# Aim of the task
Return every row below verbatim, with the pictures left out.

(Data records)
● ● ● ● ● ● ●
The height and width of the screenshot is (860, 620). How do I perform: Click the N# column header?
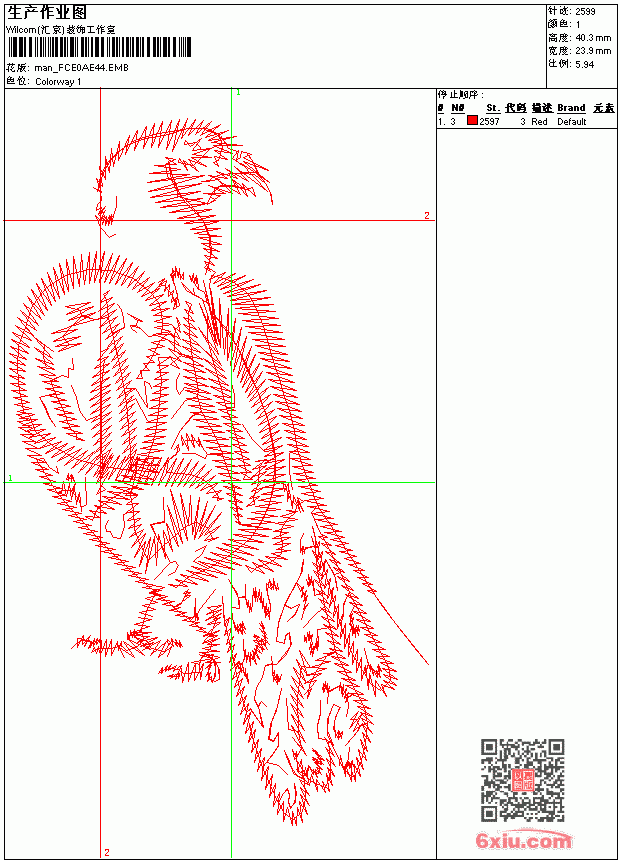[458, 108]
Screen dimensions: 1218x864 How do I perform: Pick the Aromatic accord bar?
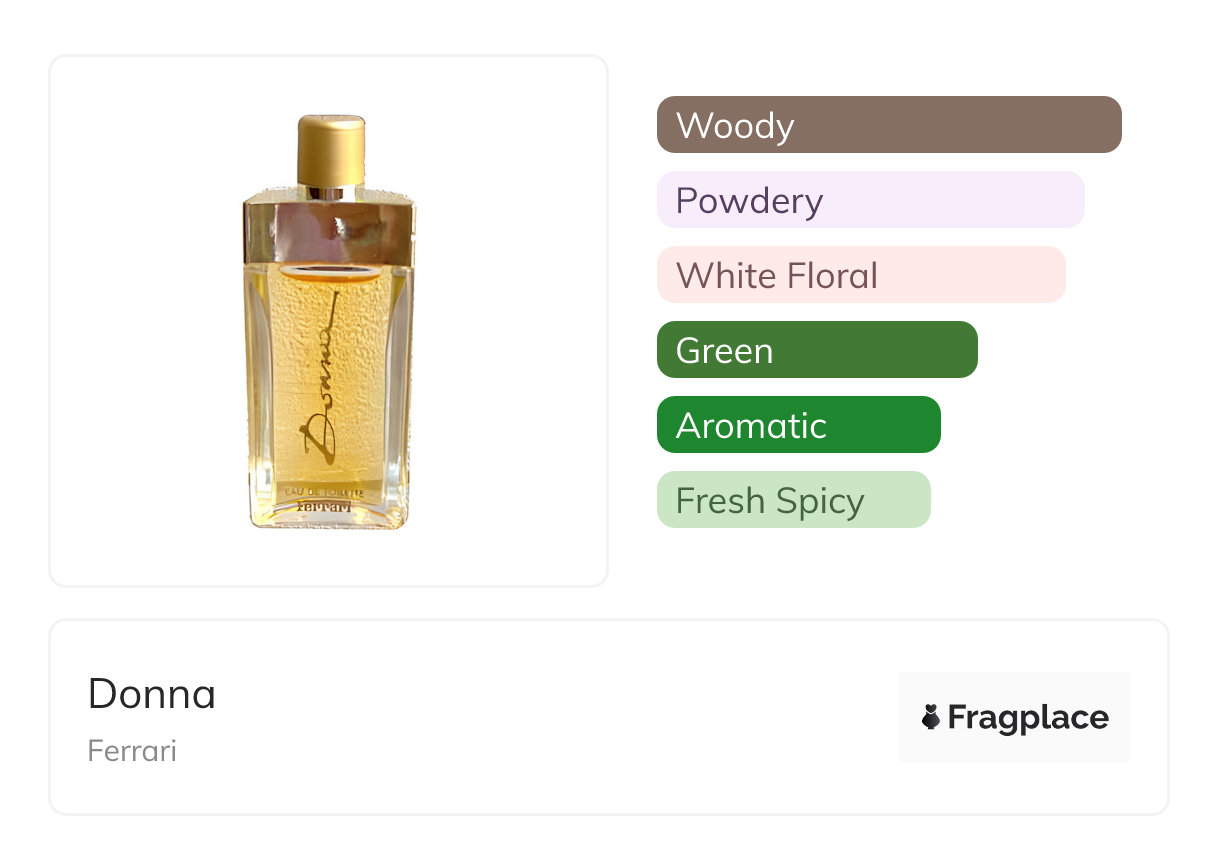(x=798, y=425)
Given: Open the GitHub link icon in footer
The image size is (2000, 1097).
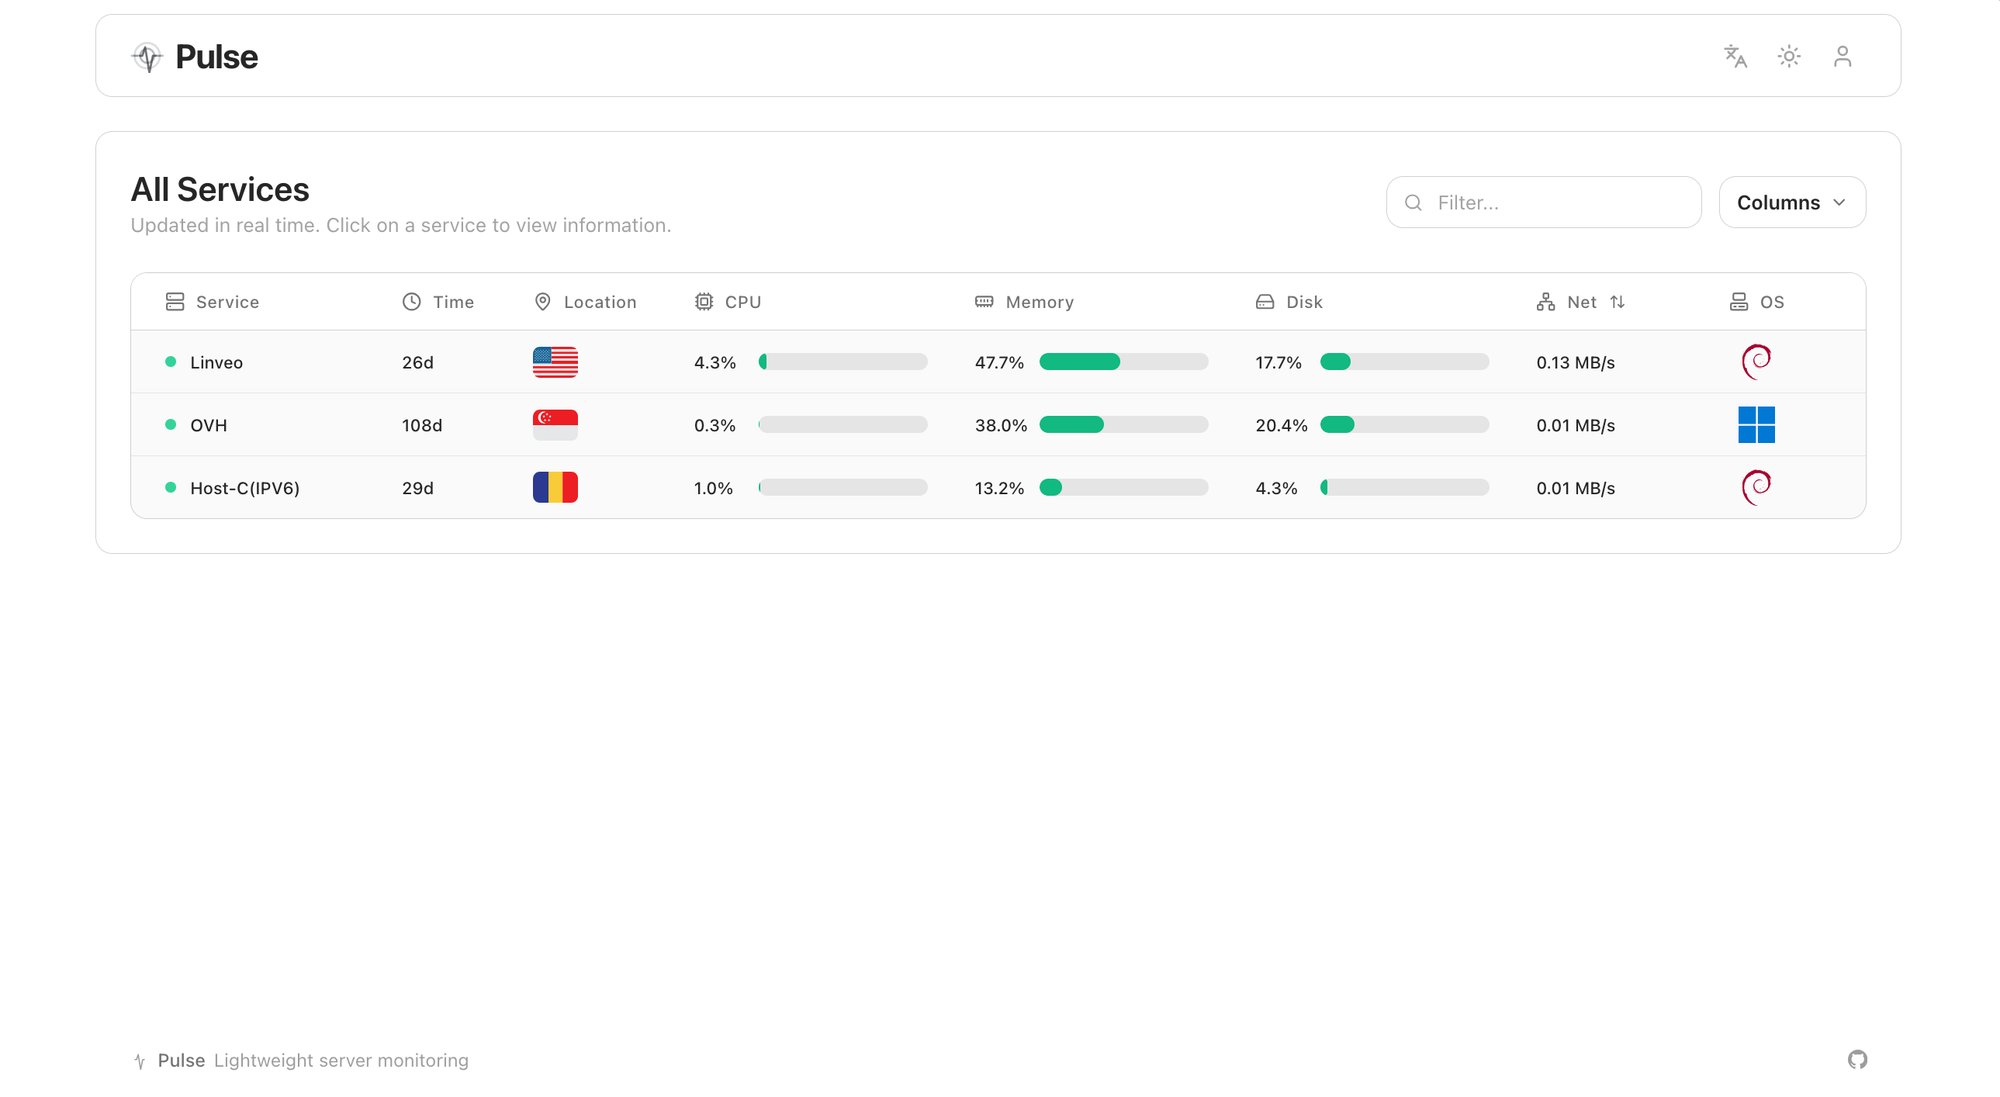Looking at the screenshot, I should click(1857, 1059).
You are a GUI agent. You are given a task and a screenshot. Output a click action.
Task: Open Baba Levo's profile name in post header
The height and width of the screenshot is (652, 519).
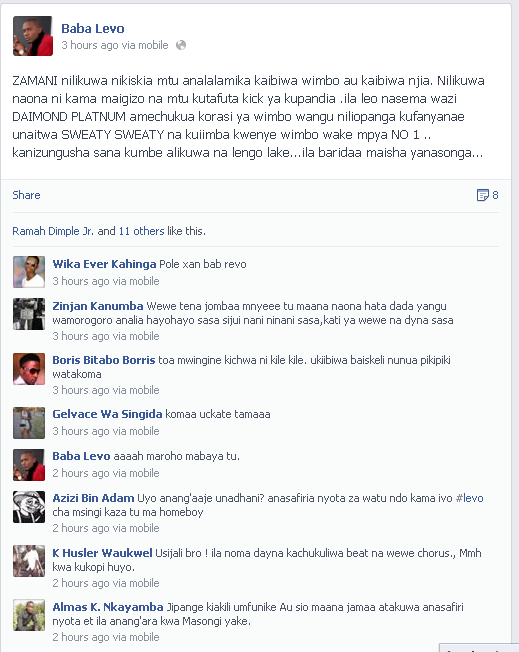pyautogui.click(x=93, y=28)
● ● ● ● ● ● ●
# Answer to this exercise
The height and width of the screenshot is (860, 620). How do I perform: Click the N# column header?
[458, 108]
Screen dimensions: 1218x864 How do I perform: Pick the Aromatic accord bar?
(x=798, y=425)
Given: Open the GitHub link icon in footer
The image size is (2000, 1097).
Looking at the screenshot, I should click(1857, 1059).
You are a GUI agent. You are given a task and a screenshot. Output a click action.
Task: Open Baba Levo's profile name in post header
The height and width of the screenshot is (652, 519).
pyautogui.click(x=93, y=28)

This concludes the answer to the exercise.